Google authenticator is an easy, safe, and pretty painless option for many entities looking to implement two-factor authentication. This is a popular choice because many applications are compatible with Google Authenticator. If you’re already using Google systems, then integration will be even easier. Basically, all the user has to do is download the app and register the program they want to use. The application will generate a 6-digit code that can be input into applications to verify the user’s identity.
Bluetooth or USB key
A Bluetooth or USB key can be an effective physical safeguard against breaches of protected data. Rather than verifying the user’s identity through online authentication, this method requires the use of a physical security key which hackers cannot compromise through usual means.
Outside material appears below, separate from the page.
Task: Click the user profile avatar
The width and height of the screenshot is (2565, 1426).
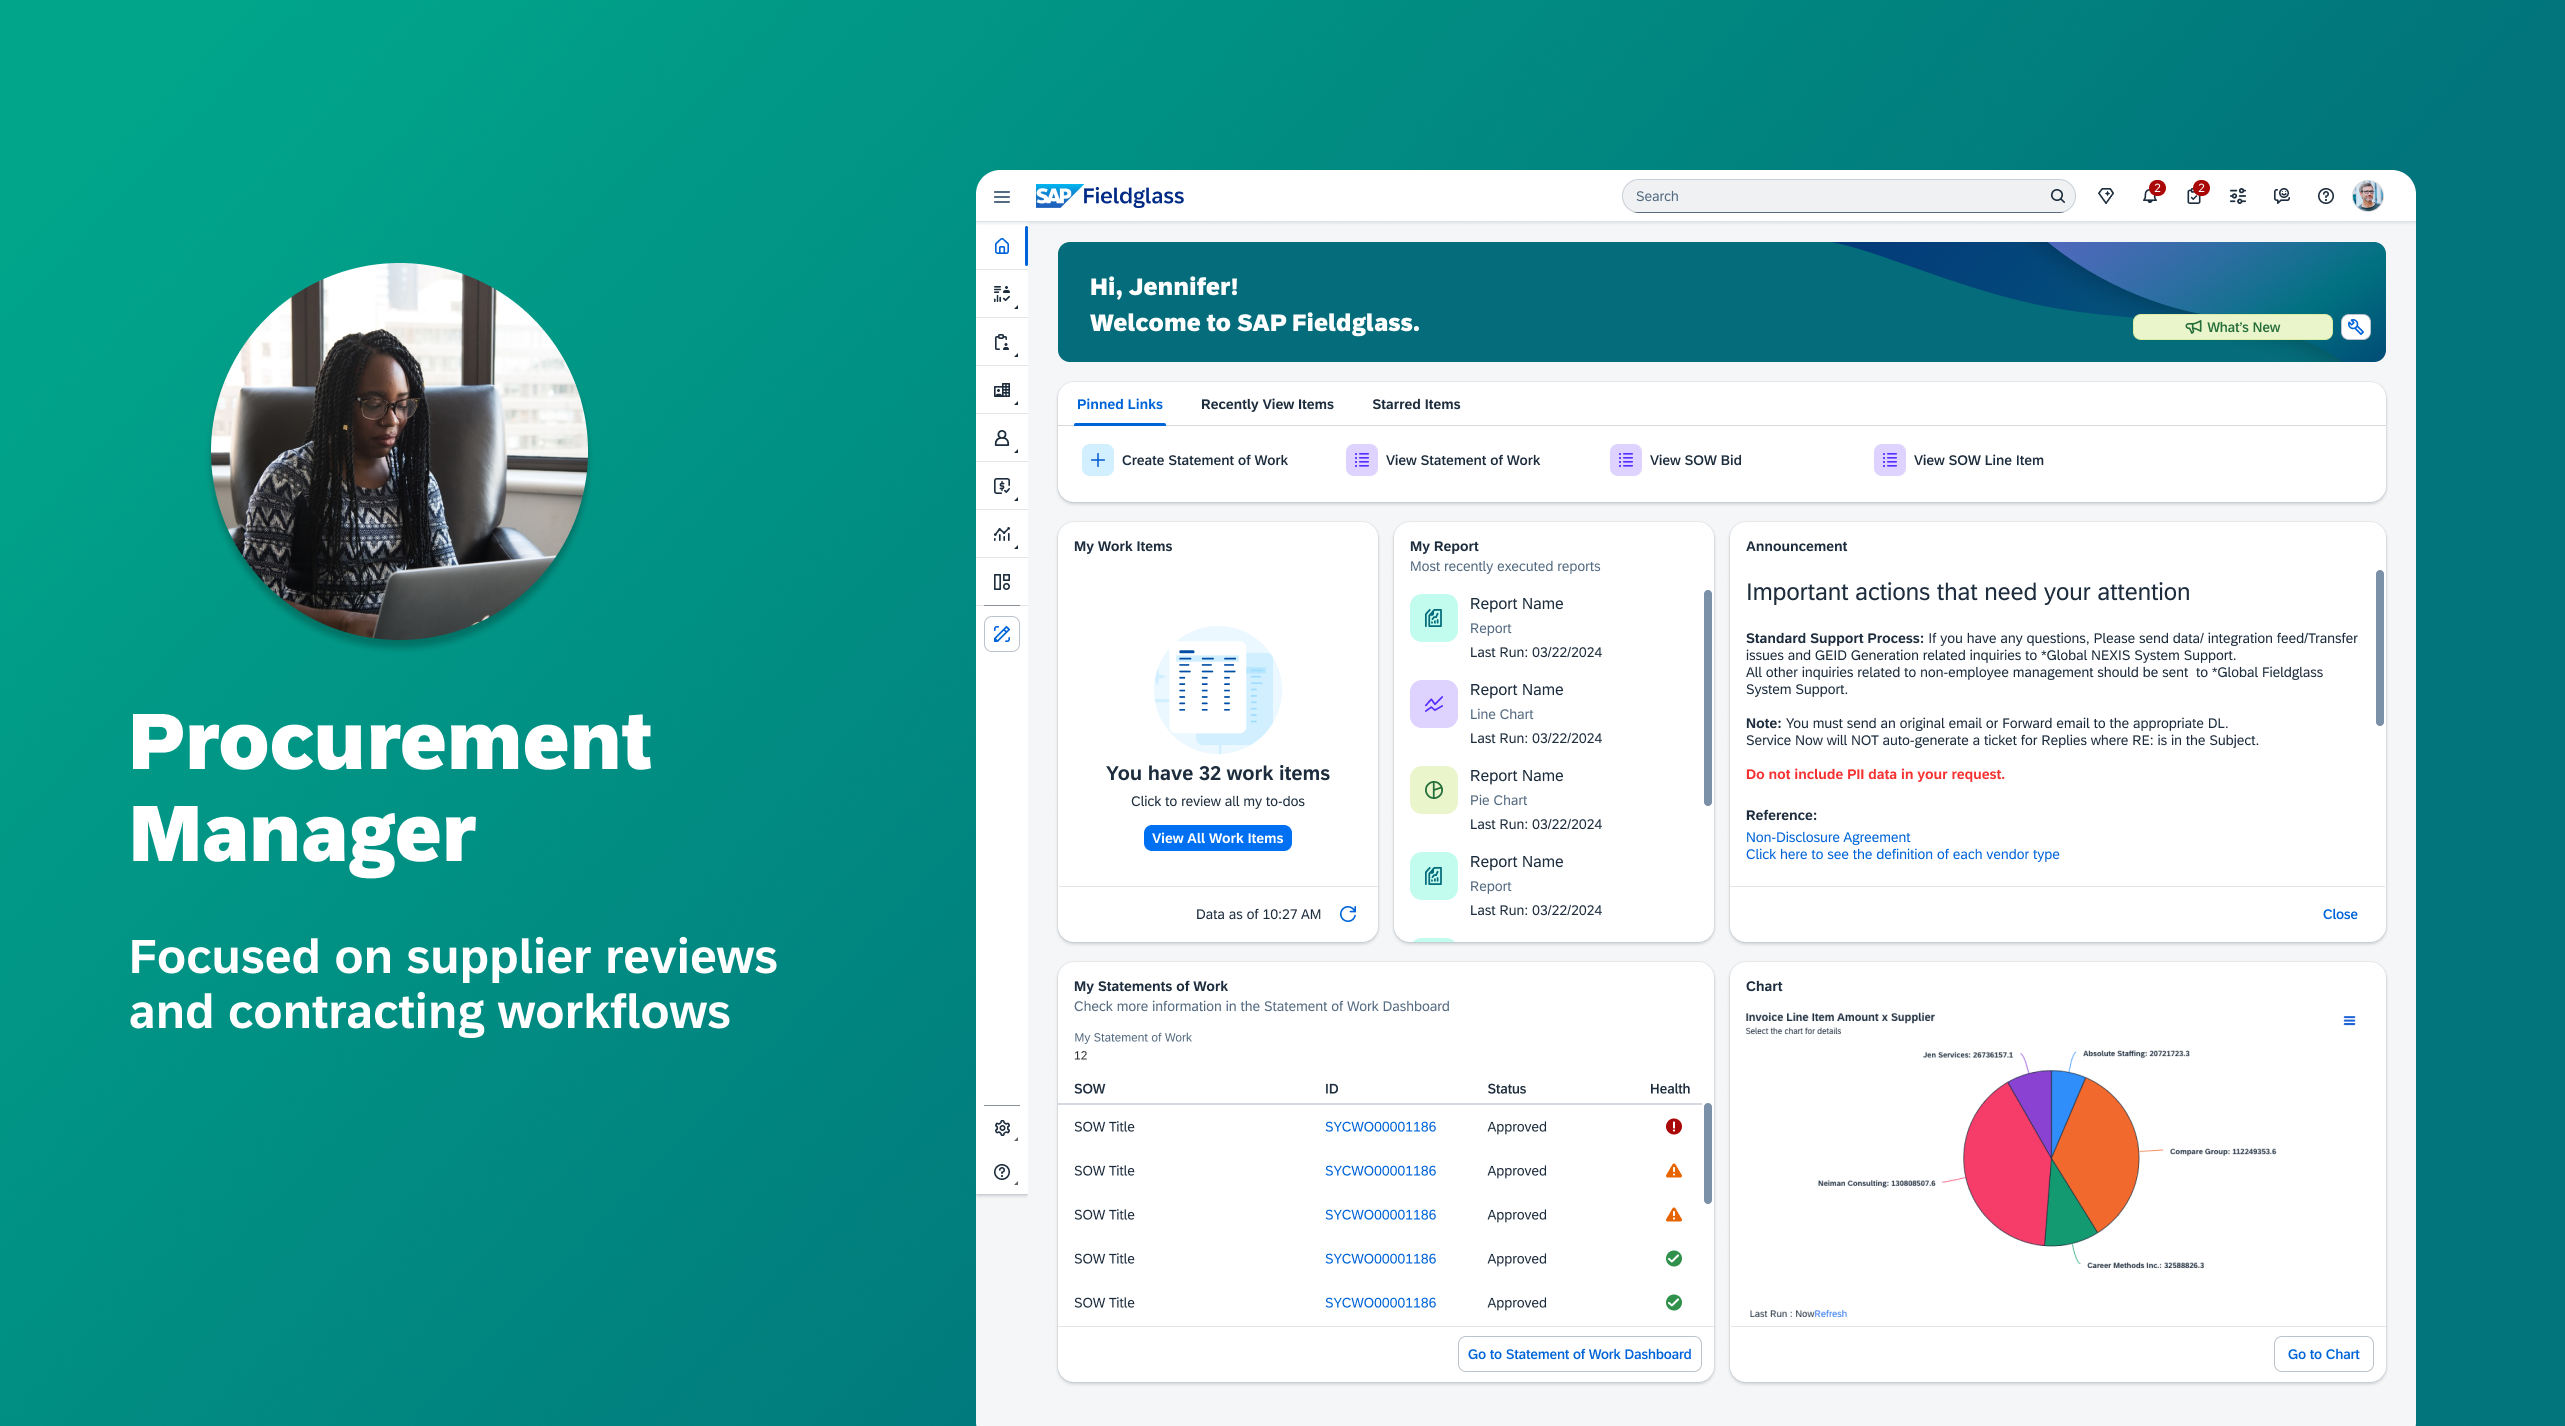Action: (x=2367, y=196)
This form of authentication is recommended by the FIDO Alliance, an organization dedicated to promoting better authentication standards.
Text message verification
If downloading yet another mobile app sounds like something you or your employees would like to avoid, then text message verification may be a more suitable fit. It’s an option that utilizes an existing app, and can be easily implemented. The program will send a text to your mobile device with a one-time pin to input into the site. It’s simple and easy.
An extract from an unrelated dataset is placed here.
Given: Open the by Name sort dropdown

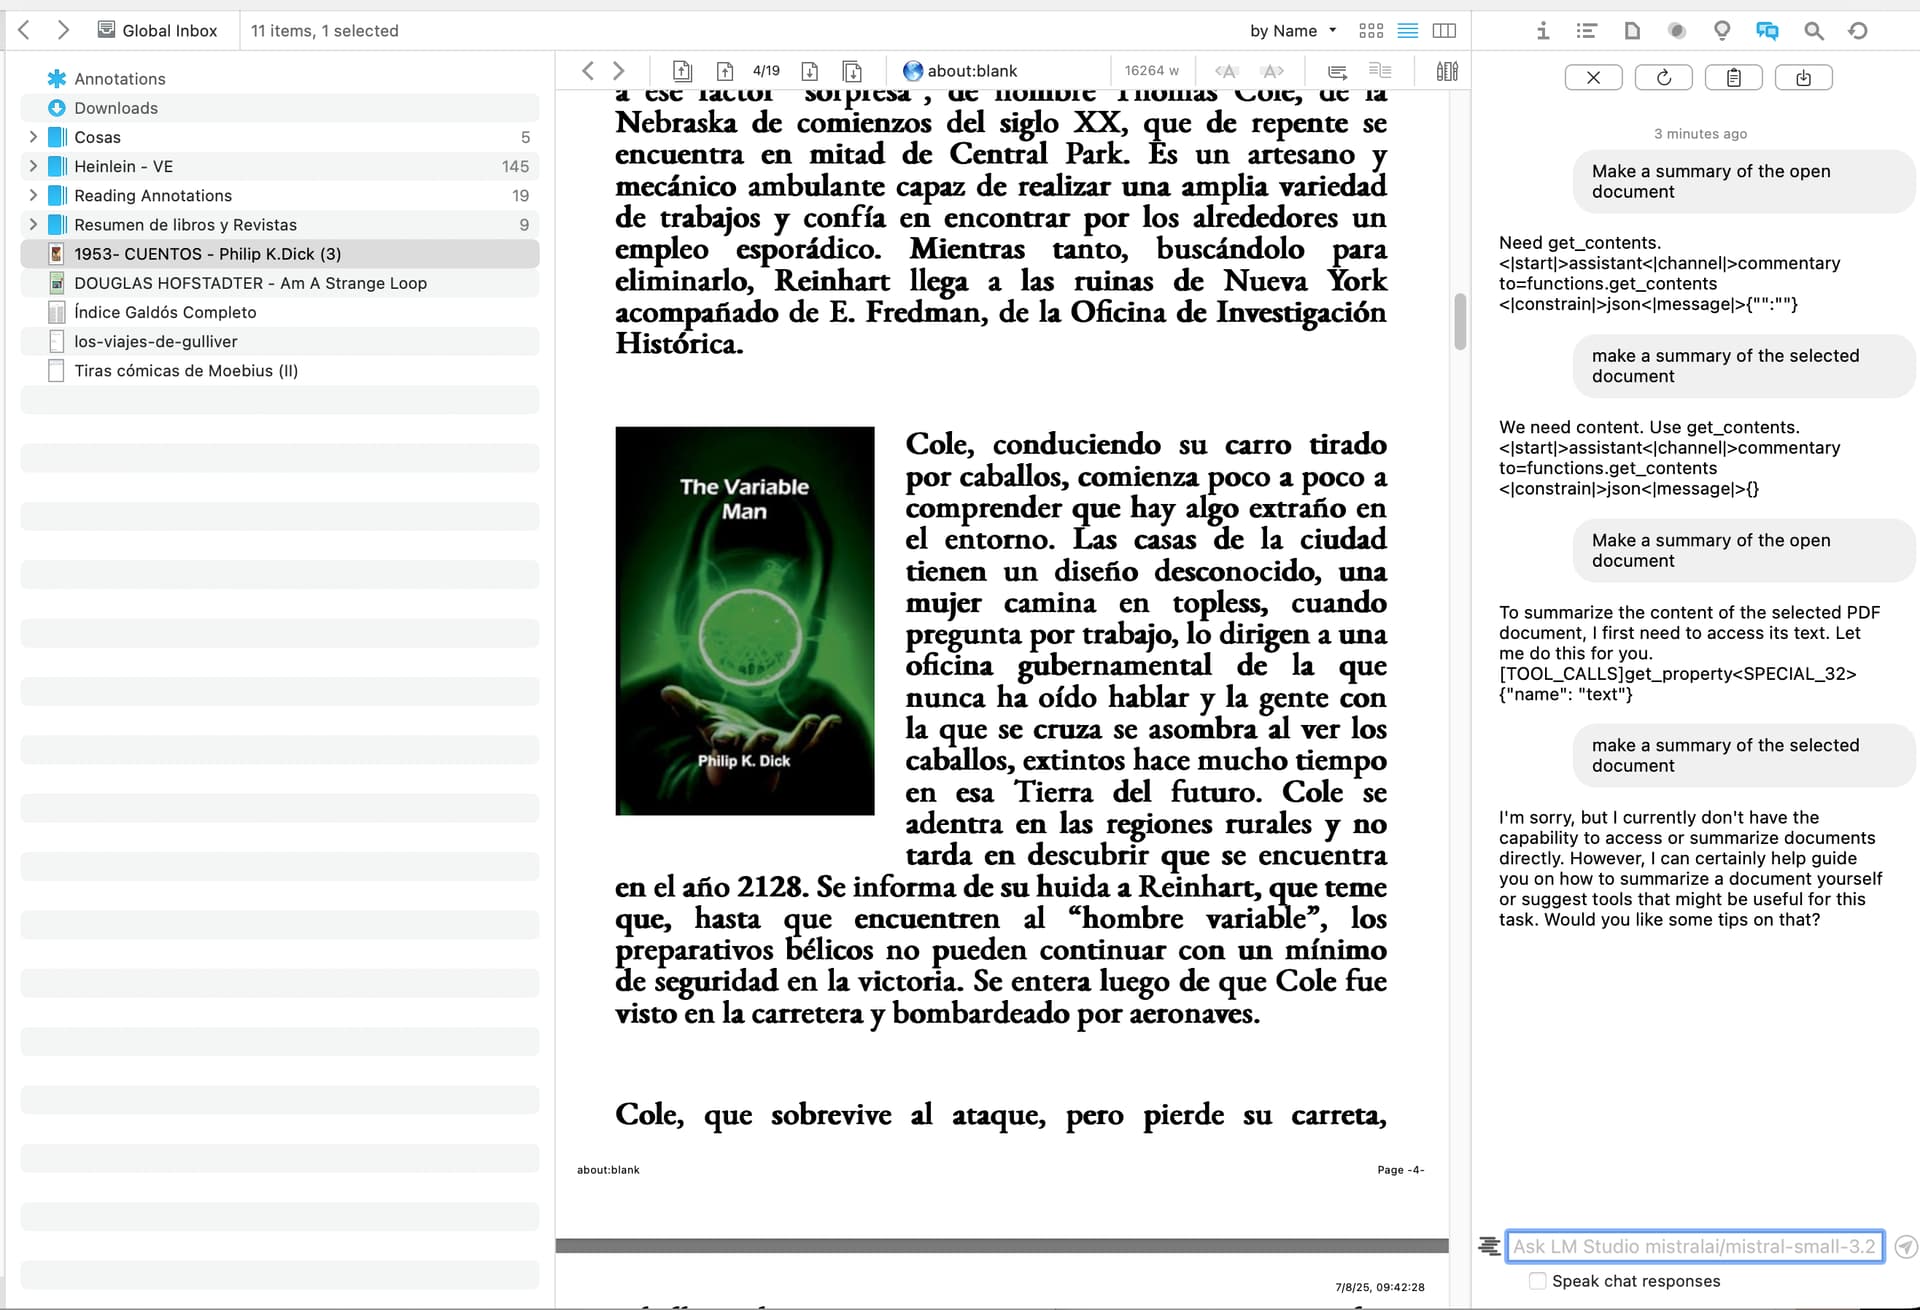Looking at the screenshot, I should tap(1292, 31).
Email verification is a simple, easily implemented form of two-factor authentication, since people often view their email accounts daily and tend to have easy access on mobile and/or desktop devices. This is, however, the least secure of the 2FA options. If your system is compromised, there is a chance hackers may have access to emails on the system which would make 2FA useless.
When you activate 2FA on your system, you have the option of downloading backup codes that you can use to access the system. It’s important to keep these codes in a safe place, in the event that your phone is lost or stolen. Otherwise, you won’t have access to the device that you would normally use for 2FA. These codes are like passwords, and need to be stored securely! They are best used only for emergency access.
Making the choice
Whichever two-factor authentication method you choose, it should reflect the current state of your business, your security standards, and the ways in which your employees access and secure protected data.
Discuss possible 2FA options with members of your leadership team or IT personnel. Whichever method you choose, be sure to enable it on all accounts, devices, and programs used in the course of business. Securing protected data should be a number one priority, and with two-factor authentication, that task is made easier and more effective.